For this task, retype the records below exactly.
Supplied material below:
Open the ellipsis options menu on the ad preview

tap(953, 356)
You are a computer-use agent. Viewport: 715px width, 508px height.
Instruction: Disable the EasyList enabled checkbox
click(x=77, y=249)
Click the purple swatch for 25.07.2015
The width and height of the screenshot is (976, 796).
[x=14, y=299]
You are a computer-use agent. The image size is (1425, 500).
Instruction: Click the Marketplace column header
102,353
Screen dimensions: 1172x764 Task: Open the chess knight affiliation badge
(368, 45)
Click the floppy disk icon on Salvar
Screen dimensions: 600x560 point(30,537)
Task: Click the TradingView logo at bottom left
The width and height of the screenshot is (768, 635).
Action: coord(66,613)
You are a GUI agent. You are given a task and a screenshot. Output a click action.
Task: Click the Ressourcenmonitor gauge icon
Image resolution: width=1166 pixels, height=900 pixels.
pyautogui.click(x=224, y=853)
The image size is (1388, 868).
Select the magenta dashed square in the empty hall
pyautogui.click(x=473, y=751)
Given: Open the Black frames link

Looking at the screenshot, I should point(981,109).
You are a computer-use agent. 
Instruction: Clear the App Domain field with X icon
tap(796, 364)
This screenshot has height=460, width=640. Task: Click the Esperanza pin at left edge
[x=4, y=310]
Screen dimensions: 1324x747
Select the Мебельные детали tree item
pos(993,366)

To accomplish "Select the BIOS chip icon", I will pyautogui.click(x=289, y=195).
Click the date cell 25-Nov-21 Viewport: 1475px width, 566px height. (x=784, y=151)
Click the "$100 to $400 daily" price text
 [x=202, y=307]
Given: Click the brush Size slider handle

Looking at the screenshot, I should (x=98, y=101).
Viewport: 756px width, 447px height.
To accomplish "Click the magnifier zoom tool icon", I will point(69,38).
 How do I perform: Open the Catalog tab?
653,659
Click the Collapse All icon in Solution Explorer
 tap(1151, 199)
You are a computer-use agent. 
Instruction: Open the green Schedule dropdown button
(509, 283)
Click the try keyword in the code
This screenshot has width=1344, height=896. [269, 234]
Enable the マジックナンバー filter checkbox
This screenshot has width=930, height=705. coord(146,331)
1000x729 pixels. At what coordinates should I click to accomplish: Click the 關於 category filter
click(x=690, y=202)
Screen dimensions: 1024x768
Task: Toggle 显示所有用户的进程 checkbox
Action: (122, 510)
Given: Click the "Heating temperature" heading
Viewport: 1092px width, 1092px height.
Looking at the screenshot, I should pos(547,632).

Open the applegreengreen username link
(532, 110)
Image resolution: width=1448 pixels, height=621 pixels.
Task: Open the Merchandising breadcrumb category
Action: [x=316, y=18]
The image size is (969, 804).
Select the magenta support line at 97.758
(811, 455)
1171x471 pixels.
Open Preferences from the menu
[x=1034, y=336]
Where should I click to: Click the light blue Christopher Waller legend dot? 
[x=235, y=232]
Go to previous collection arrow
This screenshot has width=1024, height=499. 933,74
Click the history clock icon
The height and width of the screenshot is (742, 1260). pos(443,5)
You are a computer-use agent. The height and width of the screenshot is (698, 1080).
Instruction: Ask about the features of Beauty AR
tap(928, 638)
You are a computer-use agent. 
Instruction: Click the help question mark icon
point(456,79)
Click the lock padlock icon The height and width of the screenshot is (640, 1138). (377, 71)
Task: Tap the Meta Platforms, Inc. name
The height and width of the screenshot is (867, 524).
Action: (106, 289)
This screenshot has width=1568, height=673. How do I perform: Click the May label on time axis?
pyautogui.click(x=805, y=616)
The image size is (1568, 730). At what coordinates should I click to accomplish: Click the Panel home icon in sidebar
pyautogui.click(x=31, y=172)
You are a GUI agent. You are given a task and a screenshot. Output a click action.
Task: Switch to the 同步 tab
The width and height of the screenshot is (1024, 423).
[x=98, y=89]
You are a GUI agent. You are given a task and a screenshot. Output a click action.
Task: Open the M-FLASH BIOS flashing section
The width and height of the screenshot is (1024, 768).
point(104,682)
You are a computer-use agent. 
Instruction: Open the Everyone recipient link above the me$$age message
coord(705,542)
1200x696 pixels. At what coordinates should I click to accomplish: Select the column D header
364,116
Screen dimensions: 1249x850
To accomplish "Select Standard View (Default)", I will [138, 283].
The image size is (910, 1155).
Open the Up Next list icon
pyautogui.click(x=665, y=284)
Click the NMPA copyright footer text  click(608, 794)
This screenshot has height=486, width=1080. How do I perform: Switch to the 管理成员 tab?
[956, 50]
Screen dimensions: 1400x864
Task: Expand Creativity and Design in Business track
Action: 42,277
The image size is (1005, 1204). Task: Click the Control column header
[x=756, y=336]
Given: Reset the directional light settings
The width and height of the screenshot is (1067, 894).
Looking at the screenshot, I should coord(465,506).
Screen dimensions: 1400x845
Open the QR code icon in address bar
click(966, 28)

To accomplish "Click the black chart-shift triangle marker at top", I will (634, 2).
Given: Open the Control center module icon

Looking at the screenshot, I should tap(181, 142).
End of Supplied material.
Finished exercise:
Open the ellipsis options menu on the ad preview

tap(953, 356)
You are a computer-use agent. Viewport: 715px width, 508px height.
Instruction: Disable the EasyList enabled checkbox
click(x=77, y=249)
Click the purple swatch for 25.07.2015
The width and height of the screenshot is (976, 796).
[x=14, y=299]
You are a computer-use agent. The image size is (1425, 500).
Instruction: Click the Marketplace column header
102,353
Screen dimensions: 1172x764 Task: Open the chess knight affiliation badge
(368, 45)
Click the floppy disk icon on Salvar
Screen dimensions: 600x560 point(30,537)
Task: Click the TradingView logo at bottom left
The width and height of the screenshot is (768, 635).
Action: coord(66,613)
You are a GUI agent. You are given a task and a screenshot. Output a click action.
Task: Click the Ressourcenmonitor gauge icon
Image resolution: width=1166 pixels, height=900 pixels.
pyautogui.click(x=224, y=853)
The image size is (1388, 868).
Select the magenta dashed square in the empty hall
pyautogui.click(x=473, y=751)
Given: Open the Black frames link

Looking at the screenshot, I should point(981,109).
You are a computer-use agent. 
Instruction: Clear the App Domain field with X icon
tap(796, 364)
This screenshot has height=460, width=640. Task: Click the Esperanza pin at left edge
[x=4, y=310]
Screen dimensions: 1324x747
Select the Мебельные детали tree item
pos(993,366)

To accomplish "Select the BIOS chip icon", I will pyautogui.click(x=289, y=195).
Click the date cell 25-Nov-21 Viewport: 1475px width, 566px height. (x=784, y=151)
Click the "$100 to $400 daily" price text
 [x=202, y=307]
Given: Click the brush Size slider handle

Looking at the screenshot, I should (x=98, y=101).
Viewport: 756px width, 447px height.
To accomplish "Click the magnifier zoom tool icon", I will point(69,38).
 How do I perform: Open the Catalog tab?
653,659
Click the Collapse All icon in Solution Explorer
 tap(1151, 199)
You are a computer-use agent. 
Instruction: Open the green Schedule dropdown button
(509, 283)
Click the try keyword in the code
This screenshot has width=1344, height=896. [269, 234]
Enable the マジックナンバー filter checkbox
This screenshot has width=930, height=705. coord(146,331)
1000x729 pixels. At what coordinates should I click to accomplish: Click the 關於 category filter
click(x=690, y=202)
Screen dimensions: 1024x768
Task: Toggle 显示所有用户的进程 checkbox
Action: (122, 510)
Given: Click the "Heating temperature" heading
Viewport: 1092px width, 1092px height.
Looking at the screenshot, I should pos(547,632).

Open the applegreengreen username link
(532, 110)
Image resolution: width=1448 pixels, height=621 pixels.
Task: Open the Merchandising breadcrumb category
Action: [x=316, y=18]
The image size is (969, 804).
Select the magenta support line at 97.758
(811, 455)
1171x471 pixels.
Open Preferences from the menu
[x=1034, y=336]
Where should I click to: Click the light blue Christopher Waller legend dot? 
[x=235, y=232]
Go to previous collection arrow
This screenshot has width=1024, height=499. 933,74
Click the history clock icon
The height and width of the screenshot is (742, 1260). pos(443,5)
You are a computer-use agent. The height and width of the screenshot is (698, 1080).
Instruction: Ask about the features of Beauty AR
tap(928, 638)
You are a computer-use agent. 
Instruction: Click the help question mark icon
point(456,79)
Click the lock padlock icon The height and width of the screenshot is (640, 1138). (377, 71)
Task: Tap the Meta Platforms, Inc. name
The height and width of the screenshot is (867, 524).
Action: (106, 289)
This screenshot has width=1568, height=673. How do I perform: Click the May label on time axis?
pyautogui.click(x=805, y=616)
The image size is (1568, 730). At what coordinates should I click to accomplish: Click the Panel home icon in sidebar
pyautogui.click(x=31, y=172)
You are a GUI agent. You are given a task and a screenshot. Output a click action.
Task: Switch to the 同步 tab
The width and height of the screenshot is (1024, 423).
[x=98, y=89]
You are a GUI agent. You are given a task and a screenshot. Output a click action.
Task: Open the M-FLASH BIOS flashing section
The width and height of the screenshot is (1024, 768).
point(104,682)
You are a computer-use agent. 
Instruction: Open the Everyone recipient link above the me$$age message
coord(705,542)
1200x696 pixels. At what coordinates should I click to accomplish: Select the column D header
364,116
Screen dimensions: 1249x850
To accomplish "Select Standard View (Default)", I will [138, 283].
The image size is (910, 1155).
Open the Up Next list icon
pyautogui.click(x=665, y=284)
Click the NMPA copyright footer text  click(608, 794)
This screenshot has height=486, width=1080. How do I perform: Switch to the 管理成员 tab?
[956, 50]
Screen dimensions: 1400x864
Task: Expand Creativity and Design in Business track
Action: 42,277
The image size is (1005, 1204). Task: Click the Control column header
[x=756, y=336]
Given: Reset the directional light settings
The width and height of the screenshot is (1067, 894).
Looking at the screenshot, I should coord(465,506).
Screen dimensions: 1400x845
Open the QR code icon in address bar
click(966, 28)

To accomplish "Click the black chart-shift triangle marker at top", I will (634, 2).
Given: Open the Control center module icon

Looking at the screenshot, I should tap(181, 142).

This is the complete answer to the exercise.